Back when I started writing music, I was running Garageband on my Grandparents' old Powerbook G4 laptop. This was the first time I experimented with computer music and I loved it, so therefore the transition to Logic Pro 9 and later to Logic Pro X was quite natural for me. I used Logic for around 5 years, however I switched to Cubase in late 2016. The reason for the switch was Logic's poor CPU management, and the vast realm of customisation and options that I felt Logic was lacking. Once I'd changed Cubase's colour scheme from Cubase blue to Logic Pro black, I loved it instantly...I use two touchscreen control surfaces to enhance my DAW workflow. My switch to Cubase motivated my switch to Windows and I'm now running Cubase 9 on Windows 10.
99% of the sample libraries I use run in Native Instrument's Kontakt 5 engine - it's pretty much the heart of my composing workflow. I run a ton of libraries in Kontakt from developers such as 8Dio, V8P, East West, Cinesamples, Output, Spitfire Audio, Native Instruments, Embertone, Heavyocity, Orchestral Tools and Soundiron. I highly recommend checking out Audio Imperia libraries - they're affordable and of extremely high quality (not paid to say this). I also have an ever expanding collection of my own custom libraries and hundreds of sample libraries on my machine in total, so I won't make a list - but feel free to get in touch if you have a question about a specific sound. I also use Spectrasonics Omnisphere and a Roland Aira System-1m semi-modular synth for particular sound design applications, and effects from a variety of producers - some of my favourites being Soundtoys, Valhalla, FabFilter and Cableguys.

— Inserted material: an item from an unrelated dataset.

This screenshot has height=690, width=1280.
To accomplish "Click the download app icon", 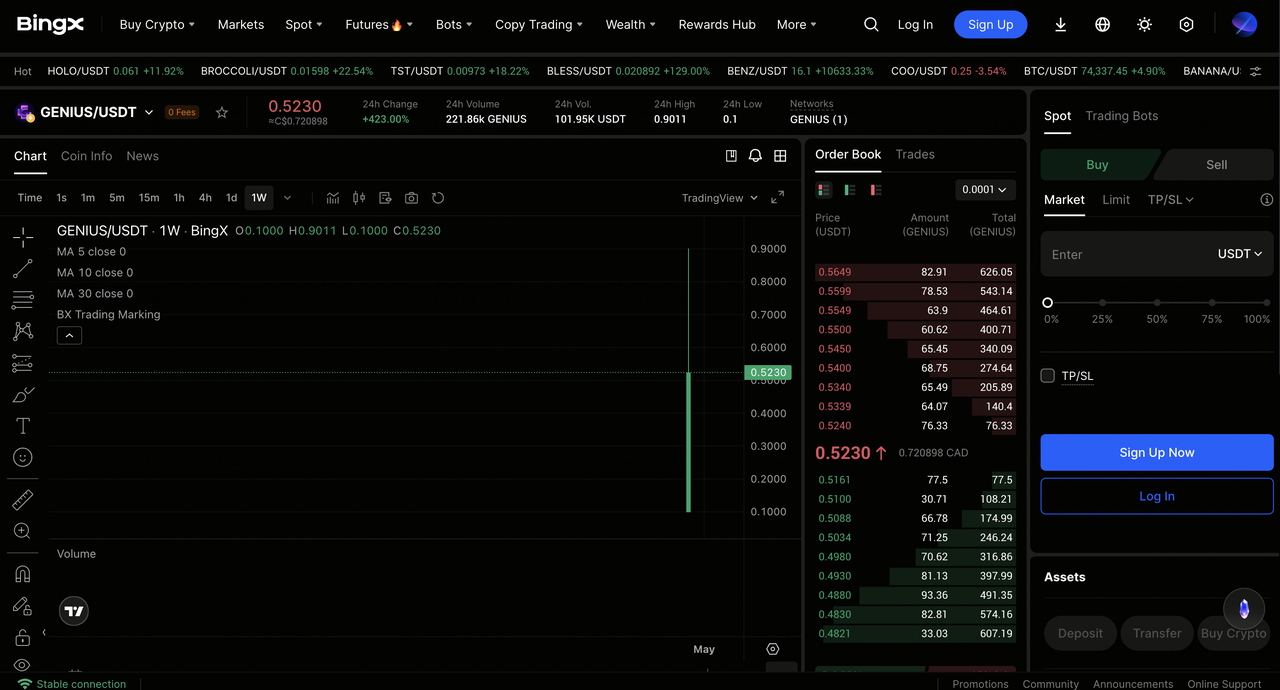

Despite my complete incompetence as a guitarist, I often track in acoustic and electric guitar to add additional textures. For piano, I track my Steinberg concert upright. It has a practise felt layer and sounds incredible up close. A live ensemble in a good room makes such a huge difference to the overall production value of a piece of music, and having tasted this through recordings in Eastern Europe and in London at Abbey Road, I really strive to record scores live wherever budget allows. Recording any kind of live instrument makes such a massive difference to the overall sound, even if it's not at the forefront of the mix.